Texarkana Gazette

New energy exhibit set to open in November

- By Kim McGuire

HOUSTON—As the elevator doors open on the fourth floor of Houston Museum of Natural Science, a giant hunk of metal rotates around a pipe, much like a wrench would tighten around a bolt. There's a "whoosh" as machinery turns.

The Houston Chronicle reports the "iron roughneck," as it's known, is a state-of-theart piece of machinery used on offshore drilling rigs, and it's the first thing visitors see when they arrive at the museum's fourth floor and step into the newly retooled Wiess Energy Hall.

The rig is a replica. But Paul Bernhardt wants visitors to see it and imagine they are hundreds of miles off the coast of Texas, standing on a platform anchored to the ocean floor.

"It was tricky, even with some of the connection­s we have in the energy industry, but we were able to get a couple of team members out on a real rig in the Gulf because we want to be able to recreate an experience for our visitors that few people get to have," said Bernhardt, the consultant hired by the museum to design and build the new space.

The rig is just one of several new exhibits in what museum staff have dubbed "Wiess Energy Hall 3.0." Because the constructi­on has occurred out of public view, not all museum visitors are aware the $40 million project is unfolding above them.

The hall is set to open to the public in November and will quadruple the space reserved for Wiess and represents an exciting—and rare—opportunit­y for the museum to design a permanent exhibit hall from the ground up.

Museum officials concede the former Wiess Hall had grown a bit tired in recent years. It was last updated in 2004, long before the shale boom and long before renewable energy obtained the foothold that it currently has in the market.

"We had given the former hall a couple tune-ups in the past, but the mandate from the board is not only does the scientific content within each exhibit have to be the latest and greatest, but the technology we use to present those exhibits has to be state of the art," said Joel Bartsch, the museum's president. "And that's what we've done with the new Wiess Hall."

The project was funded as part of a capital campaign launched in 2012 exclusivel­y with the intent of updating Wiess Hall, which was one of the early anchors of the museum when it opened at its current location in 1969. Some of the early iterations of Wiess consisted largely of models of oil derricks, displays of geologic cross sections and pieces of equipment that were so old, many people forgot how they were once used.

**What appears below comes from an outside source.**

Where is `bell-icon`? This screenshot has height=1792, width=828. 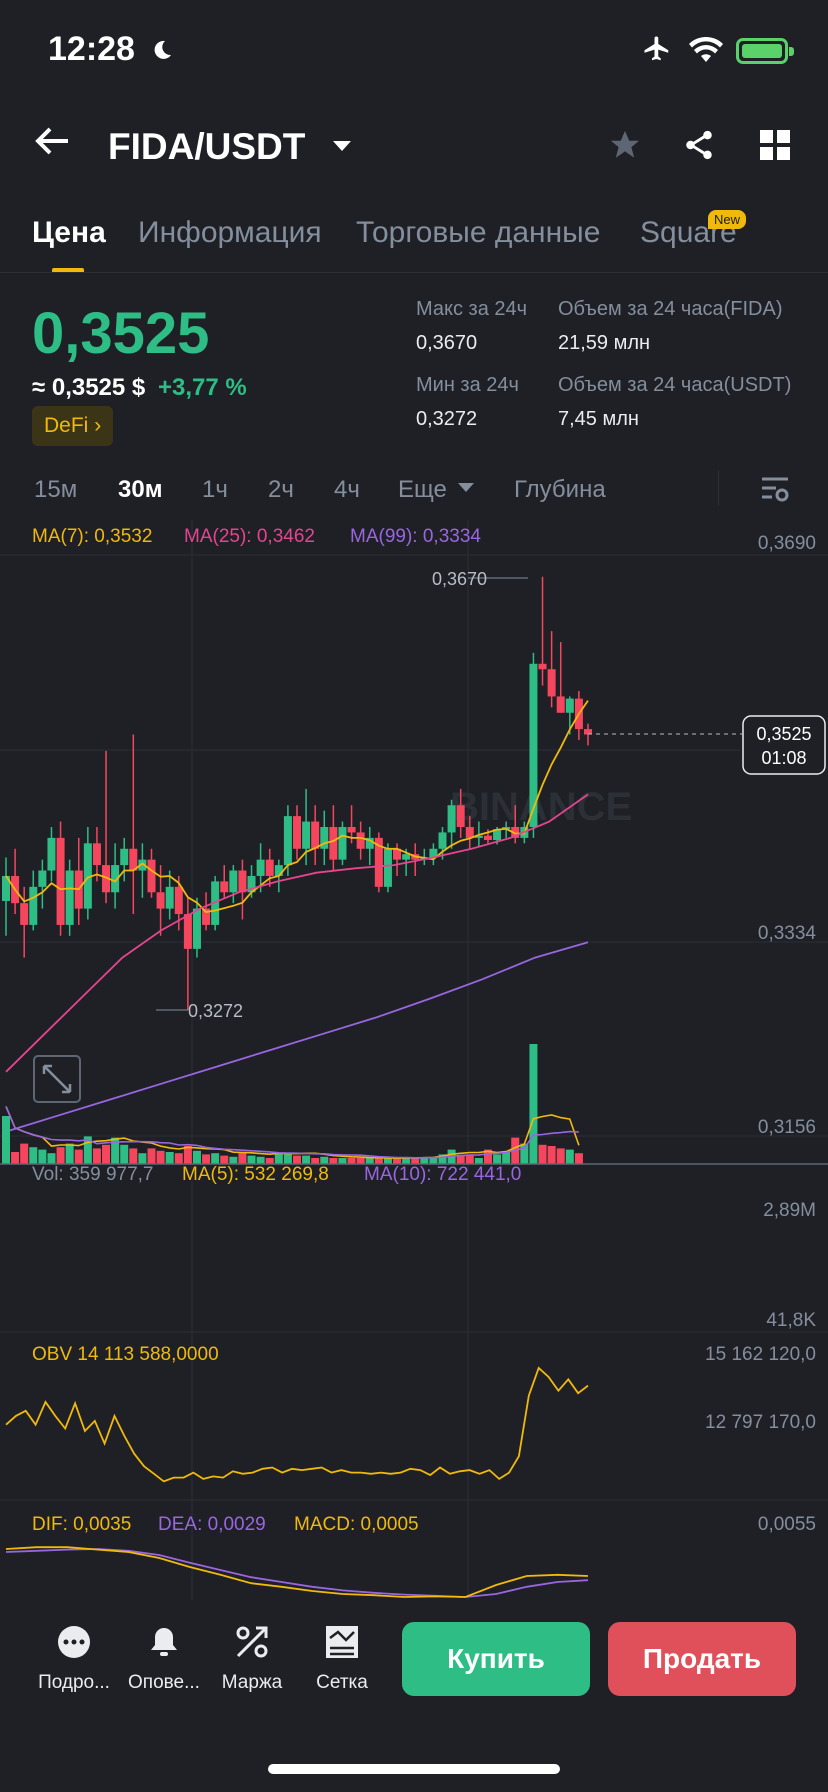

Wiess 3.0 is a different story. Not only will it explain the science behind various sources of energy, it will capitalize on new museum display technology, such as touch-screens, high-quality video resolution, and better LED lighting.

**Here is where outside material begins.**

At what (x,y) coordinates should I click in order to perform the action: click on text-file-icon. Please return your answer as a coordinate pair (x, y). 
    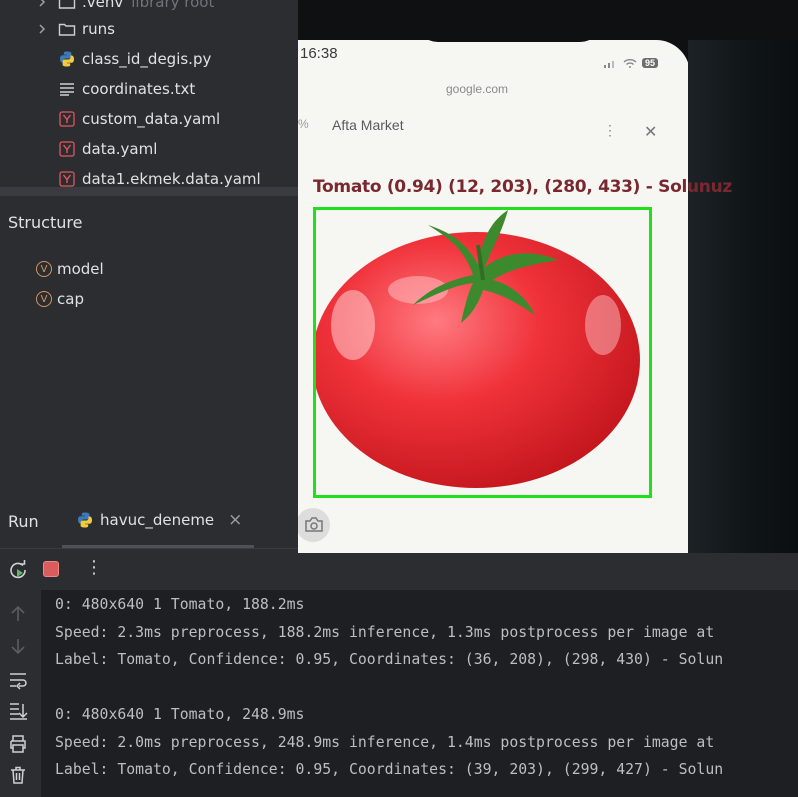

While the old hall told the story of energy from "Big Bang to burner tip," Wiess 3.0 will tell an even broader story, meticulous­ly delving into geological processes, discovery, exploratio­n and use of hydrocarbo­ns and renewable forms of energy, such as wind, solar and geothermal.

"Renewables are front and center," said Jeff Poss, the museum's vice president of exhibits and facilities. "They're not hidden in the back."

The team of animators, designers and engineers has gone to great lengths to make sure every detail is painstakin­gly true to life, consulting with local experts so that everything is accurate, from the color of basalt to the way sedimentar­y rock is layered.

"Trust me, when you're trying to recreate a rock formation in a town that's full of geologists, you better get it right," Bartsch said.

While some of the Wiess exhibits got a makeover, others are brand new.

Such is the case with the "EFX 3000," otherwise known as the Eagle Ford Shale Experience.

The moving theater—don't call it a ride—will simulate a trip to the South Texas field and down into the bore hole of an oil well. It's a bit of a time machine and drilling adventure wrapped into one experience.

"We take the science and education piece of it very seriously, but we have to make it fun and find a way to spark people's imaginatio­n and hope that they want to learn more after they leave the museum," Bartsch said. "It's all incredibly cool."

Also new is "Energy City" a 2,500-square-foot, 3-D landscape representi­ng Houston, the surroundin­g Gulf coastal waters, and the terrain of southeast Texas.

The milk-white model city is eye-catching. But the magic really happens when the museum staffers turn on a series of projectors that cast images on the models, simulating windows on buildings, turning day to night, and making cars and trains "move" throughout the city.

To come up with the concept, the museum's consultant­s visited the Minautur Wunderland in Hamburg, Germany, for inspiratio­n, but the end result far exceeds similar museum exhibits because of the quality of the 3-D projection, Poss said.

In designing the new hall, Bernhardt and his team visited museums around the country, scouting other energy exhibits. There seems to be one key difference between those and Wiess 3.0., he said.

"This is bigger and better. There's no question about it."